**Parts of the exercise**
A: Echo a passage from the Johnny Rook Games text below word for word, beginning at the words "Johnny Rook Games publishes" and stopping after "to the hobby.".
B: Answer these questions from the Johnny Rook Games text below:
(i) On what date was Johnny Rook Games founded?
(ii) Which game systems is its material compatible with?
(iii) What does the text say will soon be for sale?
C: Go on with the Johnny Rook Games text below, writing on from its last sentence.

**Text block**

____

Johnny Rook Games
Founded December 15, 2009

Johnny Rook Games publishes role playing game material compatible with OSRIC or other 1e rpg systems. This is just the beginning of a nice, solid game publishing company that is dedicated less to the profit margin and more to the hobby.

About our Westgate Adventures! line of modules:
Westgate is really only a province but it serves well as a starting point both for us and for you, the players. I really felt that we should produce books from that perspective – pure hobby, pure love of real role-playing (as opposed to what we generally see today with gamers), and giving you all something to use as frameworks to develop your own wonderful stories. The Westgate modules and accessories are and will be written for mostly dropping into any campaign. They will have plots and NPCs, nice maps, nice settings, but overall these should be general enough that any campaign can use them. Some of you might, perchance, play entire Westgate campaigns. Right on, I hope some of you do assuming we can pump out books for you fast enough. Very soon, we’ll have the first maps of the Westgate area for sale, with or without the campaign setting set. The world Westgate exists in has a general plot, it’s human-centric, it’s got magic but it’s not ridiculous – again, it’s a general campaign setting, easily modified to fit your stories.

____

**Material**
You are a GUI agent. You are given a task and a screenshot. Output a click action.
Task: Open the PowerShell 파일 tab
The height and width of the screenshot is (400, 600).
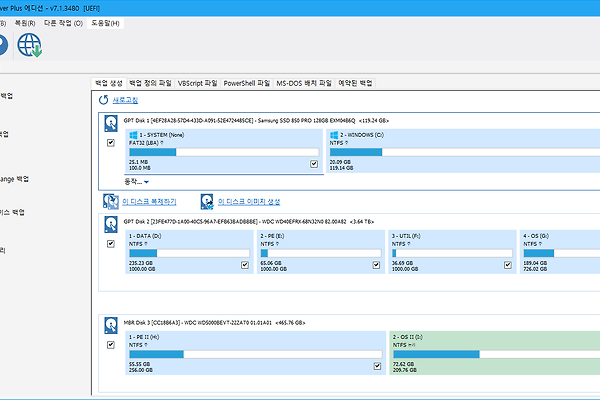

____

**Outputs in order**
A:
Johnny Rook Games publishes role playing game material compatible with OSRIC or other 1e rpg systems. This is just the beginning of a nice, solid game publishing company that is dedicated less to the profit margin and more to the hobby.

B:
(i) December 15, 2009.
(ii) OSRIC or other 1e rpg systems.
(iii) The first maps of the Westgate area, with or without the campaign setting set.

C:
JRG’s rules adaptations:

1) We make games suitable/compatible to the 1st and 2nd edition of Advanced Dungeons and Dragons, although we are officially and legally only making games which are compatible with the OSRIC rules index. Although we are aware of the general rift of players between 1st and 2nd edition of AD&D, we feel those editions of the AD&D game are fine examples of revisions and any game made for a general AD&D audience can be adapted to either edition, no problem. On a small aside, we were going to join the FEADAD community but because we’re supporting a general AD&D and not exclusively 1e, we decided against stamping ourselves – although we support the efforts and FEADAD community greatly.

2) We do not make games suitable for any d20 version of D&D. This game is not role-playing, it is a video-game on paper. The d20 game is, in our minds, not a 3rd or 4th edition of D&D, but a whole different game wearing the face of the hobby king. We wish they would have marketed it like that. Of course you can probably convert our games to d20, but we certainly will not ever do this nor support the idea unless our OGL changes in which case we’ll just stop making games altogether.

3) Our games are suitable for basic D&D and contemporary versions of this game as well.

4) We do not support the 2nd edition revised rules of AD&D – those black-bound books. These rules are just bad and personally, I believe these rules led the way down the dark path to d20. Nix.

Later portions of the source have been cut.